What needs to be done
List every accession number that the article below on the large cardamom transcriptome and Chirke disease provides, and state for each one whether it belongs to the control or the diseased sample.

Extract to read
Data on large cardamom transcriptome associated with Chirke disease

K Mary Mathew; Ranjanan Reshma; M Geethu; Varghese Rithin; Sasidharan Swapna; PP Gouthaman; KK Sabu; F Nadiya; Muhammad Ali Noushad; Soumya S Dharan; R Prakashkumar; AB Remashree

doi:10.1016/j.dib.2019.105047

. 2020 Jan 7;29:105047. doi: 10.1016/j.dib.2019.105047

Data on large cardamom transcriptome associated with Chirke disease

K Mary Mathew ^a, Ranjanan Reshma ^a, M Geethu ^a, Varghese Rithin ^a, Sasidharan Swapna ^a, PP Gouthaman ^b, KK Sabu ^b,^∗, F Nadiya ^b, Muhammad Ali Noushad ^b, Soumya S Dharan ^b, R Prakashkumar ^b, AB Remashree ^a

PMCID: PMC6970142 PMID: 31989006

Abstract

Large cardamom (Amomum subulatum Roxburg), is an ancient spice native to North-Eastern India and Southeast Asia, which belongs to the family Zingiberaceae under the order Scitaminae. Large cardamom is mostly affected by a viral disease termed Chirke caused by Large Cardamom Chirke Virus (LCCV). These disease has spread due to drastic changes in the ecosystem, inadequate rain in dry months and absence of good agricultural practices by the farmers resulting in aphid infestations. In the present study, using HiSeq™ 2000 RNA sequencing technology transcriptome sequencing was performed for both control (disease not expressed) and diseased large cardamom leaf tissues. RNA-seq generated 77260968 (7.72 GB) and 72239708 (7.22 GB) paired raw reads for large cardamom control and diseased samples respectively. The raw data were submitted to the NCBI SRA database under the accession numbers SRX2529373 and SRX2529372 and the assembled transcriptomes were submitted to TSA under the accession numbers GIAV01000000 and GIAW01000000 for the control and diseased samples respectively. The raw reads were quality trimmed and assembled de novo using TRINITY assembler which created 156822 (control) and 148953 (diseased) contigs with N50 values 2107 (control) and 2182 (diseased). The data were used to identify the significantly differentially expressed genes between control and diseased samples.

Keywords: Large cardamom, RNA sequencing, Transcriptome, Differential expression

Specifications Table

Subject	Agricultural and Biological Sciences
Specific subject area	Plant Science
Type of data	Text (FASTQ sequence files), table
How data were acquired	RNA sequencing data generated from Illumina HiSeq™ 2000
Data format	Raw data FASTQ format
Parameters for data collection	Freshly collected leaf samples from both control and naturally infected (diseased) large cardamom plants were used for RNA isolation.

Record excerpts
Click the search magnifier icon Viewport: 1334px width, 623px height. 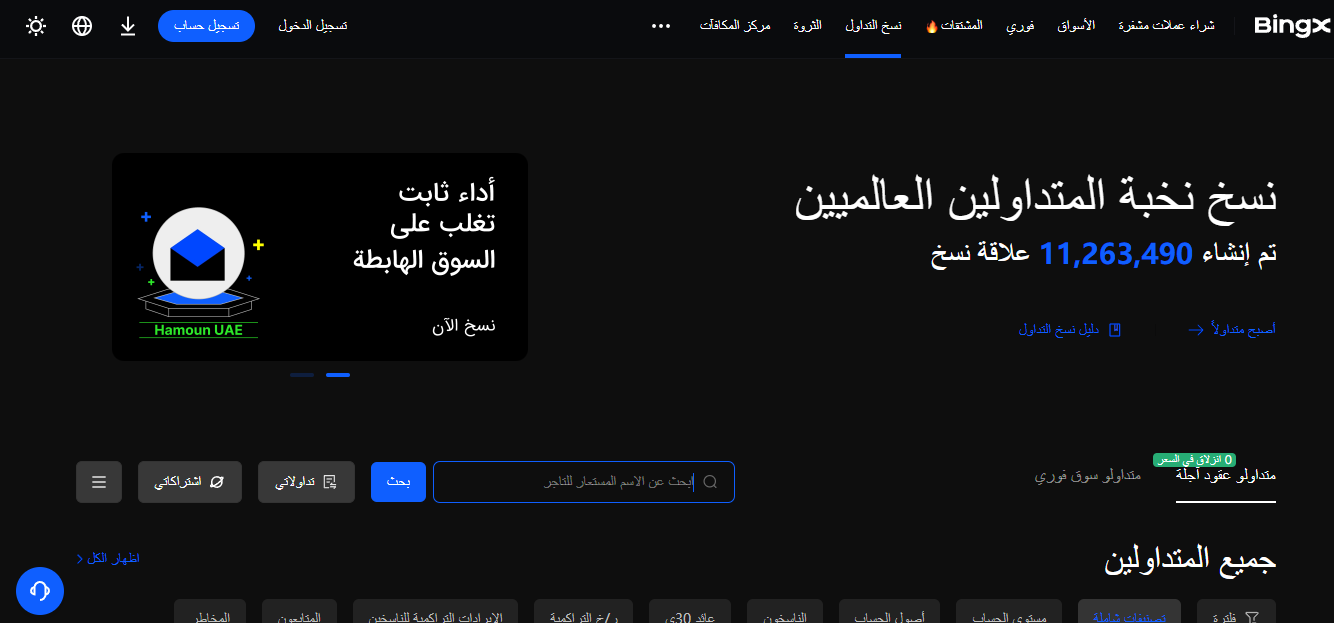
...
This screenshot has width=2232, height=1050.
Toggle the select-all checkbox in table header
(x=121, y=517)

Response box
SRX2529373 (control)
SRX2529372 (diseased)
GIAV01000000 (control)
GIAW01000000 (diseased)